### WHAT THE TASK ASKS
Retype only the lines at the head of the records, first through the one with "Given: Check Zakładam konto w sklepie option", exactly as written.

### AVAILABLE RECORDS
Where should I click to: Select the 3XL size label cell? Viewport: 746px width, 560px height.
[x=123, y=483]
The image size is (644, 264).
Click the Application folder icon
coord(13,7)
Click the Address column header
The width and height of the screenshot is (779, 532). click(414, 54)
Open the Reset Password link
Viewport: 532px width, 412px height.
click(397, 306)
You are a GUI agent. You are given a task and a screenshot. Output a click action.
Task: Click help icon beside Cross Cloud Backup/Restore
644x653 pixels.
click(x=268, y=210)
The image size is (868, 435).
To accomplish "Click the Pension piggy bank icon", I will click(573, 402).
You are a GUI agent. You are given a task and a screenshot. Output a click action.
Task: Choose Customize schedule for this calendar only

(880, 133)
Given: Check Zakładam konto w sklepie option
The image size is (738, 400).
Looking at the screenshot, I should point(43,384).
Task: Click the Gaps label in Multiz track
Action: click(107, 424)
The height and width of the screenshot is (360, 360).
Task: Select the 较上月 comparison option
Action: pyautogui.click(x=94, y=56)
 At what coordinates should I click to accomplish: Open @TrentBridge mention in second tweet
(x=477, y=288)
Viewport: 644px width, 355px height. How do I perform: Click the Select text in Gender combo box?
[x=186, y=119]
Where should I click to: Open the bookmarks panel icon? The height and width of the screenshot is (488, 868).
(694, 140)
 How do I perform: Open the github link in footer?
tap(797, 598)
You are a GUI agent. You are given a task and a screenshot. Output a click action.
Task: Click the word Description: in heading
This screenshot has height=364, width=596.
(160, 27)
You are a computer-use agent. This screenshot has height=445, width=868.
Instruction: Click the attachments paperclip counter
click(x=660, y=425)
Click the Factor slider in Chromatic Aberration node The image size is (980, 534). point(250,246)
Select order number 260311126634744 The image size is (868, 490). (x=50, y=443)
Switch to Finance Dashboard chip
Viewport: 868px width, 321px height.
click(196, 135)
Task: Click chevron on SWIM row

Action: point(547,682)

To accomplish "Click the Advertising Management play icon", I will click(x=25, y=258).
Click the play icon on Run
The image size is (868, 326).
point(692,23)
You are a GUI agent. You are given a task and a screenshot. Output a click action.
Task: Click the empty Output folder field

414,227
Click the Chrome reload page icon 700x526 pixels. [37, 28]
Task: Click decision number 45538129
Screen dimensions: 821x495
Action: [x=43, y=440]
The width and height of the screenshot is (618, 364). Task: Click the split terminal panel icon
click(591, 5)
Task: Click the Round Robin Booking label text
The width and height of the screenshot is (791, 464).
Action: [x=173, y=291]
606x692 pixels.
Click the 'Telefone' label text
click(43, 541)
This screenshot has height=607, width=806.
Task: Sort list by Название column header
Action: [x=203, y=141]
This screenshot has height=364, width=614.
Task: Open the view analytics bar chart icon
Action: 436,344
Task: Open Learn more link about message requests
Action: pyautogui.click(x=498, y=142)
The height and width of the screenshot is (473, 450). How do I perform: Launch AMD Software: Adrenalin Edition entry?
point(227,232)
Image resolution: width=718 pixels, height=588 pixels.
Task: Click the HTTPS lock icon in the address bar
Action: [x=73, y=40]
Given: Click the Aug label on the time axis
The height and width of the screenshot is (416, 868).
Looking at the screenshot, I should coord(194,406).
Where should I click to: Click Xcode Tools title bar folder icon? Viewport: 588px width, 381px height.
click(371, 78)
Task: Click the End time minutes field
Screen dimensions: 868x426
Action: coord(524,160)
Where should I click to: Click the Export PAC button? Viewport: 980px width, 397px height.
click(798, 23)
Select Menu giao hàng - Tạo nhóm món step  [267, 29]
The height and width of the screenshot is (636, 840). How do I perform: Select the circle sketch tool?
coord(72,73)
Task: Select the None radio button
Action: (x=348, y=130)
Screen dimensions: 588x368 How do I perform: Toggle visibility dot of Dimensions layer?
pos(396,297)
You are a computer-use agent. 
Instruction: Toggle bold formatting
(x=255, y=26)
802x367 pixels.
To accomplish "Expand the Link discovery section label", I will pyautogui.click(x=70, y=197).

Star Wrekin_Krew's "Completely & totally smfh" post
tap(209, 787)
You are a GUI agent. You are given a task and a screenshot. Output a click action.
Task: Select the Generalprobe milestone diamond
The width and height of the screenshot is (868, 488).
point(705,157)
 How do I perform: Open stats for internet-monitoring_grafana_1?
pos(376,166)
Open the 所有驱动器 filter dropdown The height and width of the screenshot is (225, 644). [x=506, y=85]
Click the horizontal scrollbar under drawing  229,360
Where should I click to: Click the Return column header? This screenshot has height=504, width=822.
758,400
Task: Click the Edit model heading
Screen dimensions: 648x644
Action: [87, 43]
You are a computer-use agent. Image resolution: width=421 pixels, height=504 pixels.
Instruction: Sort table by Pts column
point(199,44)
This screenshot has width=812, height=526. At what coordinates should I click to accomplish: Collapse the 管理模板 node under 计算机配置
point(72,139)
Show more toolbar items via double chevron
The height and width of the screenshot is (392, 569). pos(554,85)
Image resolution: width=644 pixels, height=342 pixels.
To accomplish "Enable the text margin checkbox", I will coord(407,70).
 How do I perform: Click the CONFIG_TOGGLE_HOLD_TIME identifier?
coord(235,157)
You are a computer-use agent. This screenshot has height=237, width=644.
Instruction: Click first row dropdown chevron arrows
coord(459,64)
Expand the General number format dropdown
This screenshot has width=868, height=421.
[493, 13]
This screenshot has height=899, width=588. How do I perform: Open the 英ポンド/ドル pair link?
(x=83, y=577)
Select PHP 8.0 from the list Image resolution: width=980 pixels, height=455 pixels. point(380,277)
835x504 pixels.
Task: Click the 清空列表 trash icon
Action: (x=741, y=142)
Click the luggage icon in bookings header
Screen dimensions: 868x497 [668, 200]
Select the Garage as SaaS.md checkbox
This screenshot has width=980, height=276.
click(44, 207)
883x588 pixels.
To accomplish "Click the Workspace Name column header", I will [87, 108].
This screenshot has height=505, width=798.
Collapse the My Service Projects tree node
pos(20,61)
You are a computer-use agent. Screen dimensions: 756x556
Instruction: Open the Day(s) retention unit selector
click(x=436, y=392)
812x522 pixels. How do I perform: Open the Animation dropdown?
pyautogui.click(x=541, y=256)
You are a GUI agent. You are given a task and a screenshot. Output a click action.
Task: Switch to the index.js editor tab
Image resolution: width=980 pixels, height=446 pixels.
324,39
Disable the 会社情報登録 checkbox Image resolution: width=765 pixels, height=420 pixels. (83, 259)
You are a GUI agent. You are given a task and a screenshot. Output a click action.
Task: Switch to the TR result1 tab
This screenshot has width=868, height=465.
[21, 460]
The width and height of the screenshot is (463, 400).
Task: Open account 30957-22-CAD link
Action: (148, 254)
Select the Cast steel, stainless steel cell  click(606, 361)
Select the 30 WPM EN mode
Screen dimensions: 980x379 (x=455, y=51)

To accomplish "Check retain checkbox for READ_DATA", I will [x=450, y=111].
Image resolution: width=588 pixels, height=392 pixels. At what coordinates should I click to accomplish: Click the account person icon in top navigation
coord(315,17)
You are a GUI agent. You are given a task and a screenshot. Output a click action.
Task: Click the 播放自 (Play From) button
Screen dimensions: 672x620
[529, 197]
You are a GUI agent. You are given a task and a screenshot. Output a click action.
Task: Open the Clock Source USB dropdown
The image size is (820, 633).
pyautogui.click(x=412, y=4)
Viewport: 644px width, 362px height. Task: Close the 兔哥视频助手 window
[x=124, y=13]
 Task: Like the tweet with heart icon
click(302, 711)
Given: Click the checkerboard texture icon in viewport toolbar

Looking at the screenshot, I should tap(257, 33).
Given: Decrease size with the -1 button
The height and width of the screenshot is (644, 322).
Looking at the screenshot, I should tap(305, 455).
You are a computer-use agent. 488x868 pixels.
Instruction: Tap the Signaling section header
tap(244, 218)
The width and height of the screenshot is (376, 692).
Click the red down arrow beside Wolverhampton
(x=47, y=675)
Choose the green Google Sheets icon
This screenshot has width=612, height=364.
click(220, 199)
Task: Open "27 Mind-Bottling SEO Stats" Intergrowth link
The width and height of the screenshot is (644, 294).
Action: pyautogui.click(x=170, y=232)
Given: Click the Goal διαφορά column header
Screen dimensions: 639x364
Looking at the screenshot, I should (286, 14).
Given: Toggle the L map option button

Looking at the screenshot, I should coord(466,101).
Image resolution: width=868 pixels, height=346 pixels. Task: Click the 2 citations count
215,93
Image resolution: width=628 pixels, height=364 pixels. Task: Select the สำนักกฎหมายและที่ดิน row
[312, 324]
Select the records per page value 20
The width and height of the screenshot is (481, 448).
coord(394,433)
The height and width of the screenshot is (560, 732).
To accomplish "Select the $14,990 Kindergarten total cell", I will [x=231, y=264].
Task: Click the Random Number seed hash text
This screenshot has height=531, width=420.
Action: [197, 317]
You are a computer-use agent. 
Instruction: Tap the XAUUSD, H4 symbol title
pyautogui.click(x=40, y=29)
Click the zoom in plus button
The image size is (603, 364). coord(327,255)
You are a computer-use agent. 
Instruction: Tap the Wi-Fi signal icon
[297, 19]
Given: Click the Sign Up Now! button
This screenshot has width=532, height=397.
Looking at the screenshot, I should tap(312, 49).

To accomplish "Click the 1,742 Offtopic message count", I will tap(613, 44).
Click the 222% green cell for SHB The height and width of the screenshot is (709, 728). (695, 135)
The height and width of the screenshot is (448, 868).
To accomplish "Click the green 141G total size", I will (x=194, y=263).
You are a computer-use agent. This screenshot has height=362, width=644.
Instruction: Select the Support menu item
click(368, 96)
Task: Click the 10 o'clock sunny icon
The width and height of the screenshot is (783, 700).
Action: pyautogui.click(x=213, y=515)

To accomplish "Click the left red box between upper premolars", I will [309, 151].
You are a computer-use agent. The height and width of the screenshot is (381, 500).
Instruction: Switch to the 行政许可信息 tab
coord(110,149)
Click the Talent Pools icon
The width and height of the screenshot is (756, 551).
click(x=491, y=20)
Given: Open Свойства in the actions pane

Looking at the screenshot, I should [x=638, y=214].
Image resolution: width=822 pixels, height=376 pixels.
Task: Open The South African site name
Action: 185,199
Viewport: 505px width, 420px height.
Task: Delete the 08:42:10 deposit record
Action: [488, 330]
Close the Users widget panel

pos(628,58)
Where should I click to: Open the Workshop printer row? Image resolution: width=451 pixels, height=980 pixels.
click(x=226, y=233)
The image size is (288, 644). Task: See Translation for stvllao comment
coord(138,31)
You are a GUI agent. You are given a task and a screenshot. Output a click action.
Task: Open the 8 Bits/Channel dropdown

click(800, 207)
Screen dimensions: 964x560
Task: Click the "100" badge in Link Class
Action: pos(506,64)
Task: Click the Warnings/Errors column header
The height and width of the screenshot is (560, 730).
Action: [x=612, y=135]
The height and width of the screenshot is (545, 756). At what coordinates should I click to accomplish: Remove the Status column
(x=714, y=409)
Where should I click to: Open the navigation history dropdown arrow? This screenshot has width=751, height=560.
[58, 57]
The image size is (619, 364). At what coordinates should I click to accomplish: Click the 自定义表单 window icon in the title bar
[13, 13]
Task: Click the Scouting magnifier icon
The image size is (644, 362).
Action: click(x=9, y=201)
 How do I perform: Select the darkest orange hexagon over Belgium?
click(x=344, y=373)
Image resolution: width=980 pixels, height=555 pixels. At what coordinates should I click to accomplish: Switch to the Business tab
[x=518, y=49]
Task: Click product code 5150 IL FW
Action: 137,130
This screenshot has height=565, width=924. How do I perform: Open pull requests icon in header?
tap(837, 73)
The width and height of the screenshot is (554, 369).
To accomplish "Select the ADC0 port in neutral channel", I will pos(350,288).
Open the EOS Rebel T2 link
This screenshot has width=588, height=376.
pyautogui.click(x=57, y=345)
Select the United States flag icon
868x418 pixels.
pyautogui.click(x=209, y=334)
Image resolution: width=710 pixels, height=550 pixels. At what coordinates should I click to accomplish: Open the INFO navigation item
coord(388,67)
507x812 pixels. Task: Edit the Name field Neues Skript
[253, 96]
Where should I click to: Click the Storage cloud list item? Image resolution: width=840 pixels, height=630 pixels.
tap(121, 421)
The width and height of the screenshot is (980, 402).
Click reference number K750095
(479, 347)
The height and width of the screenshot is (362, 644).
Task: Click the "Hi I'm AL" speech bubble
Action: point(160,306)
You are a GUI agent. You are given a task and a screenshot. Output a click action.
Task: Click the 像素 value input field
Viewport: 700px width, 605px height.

### RESULT OF THIS EXERCISE
Where should I click to: Select the 3XL size label cell? Viewport: 746px width, 560px height.
[x=123, y=483]
The image size is (644, 264).
Click the Application folder icon
coord(13,7)
Click the Address column header
The width and height of the screenshot is (779, 532). click(414, 54)
Open the Reset Password link
Viewport: 532px width, 412px height.
click(397, 306)
You are a GUI agent. You are given a task and a screenshot. Output a click action.
Task: Click help icon beside Cross Cloud Backup/Restore
644x653 pixels.
click(x=268, y=210)
The image size is (868, 435).
To accomplish "Click the Pension piggy bank icon", I will click(573, 402).
You are a GUI agent. You are given a task and a screenshot. Output a click action.
Task: Choose Customize schedule for this calendar only

(880, 133)
Given: Check Zakładam konto w sklepie option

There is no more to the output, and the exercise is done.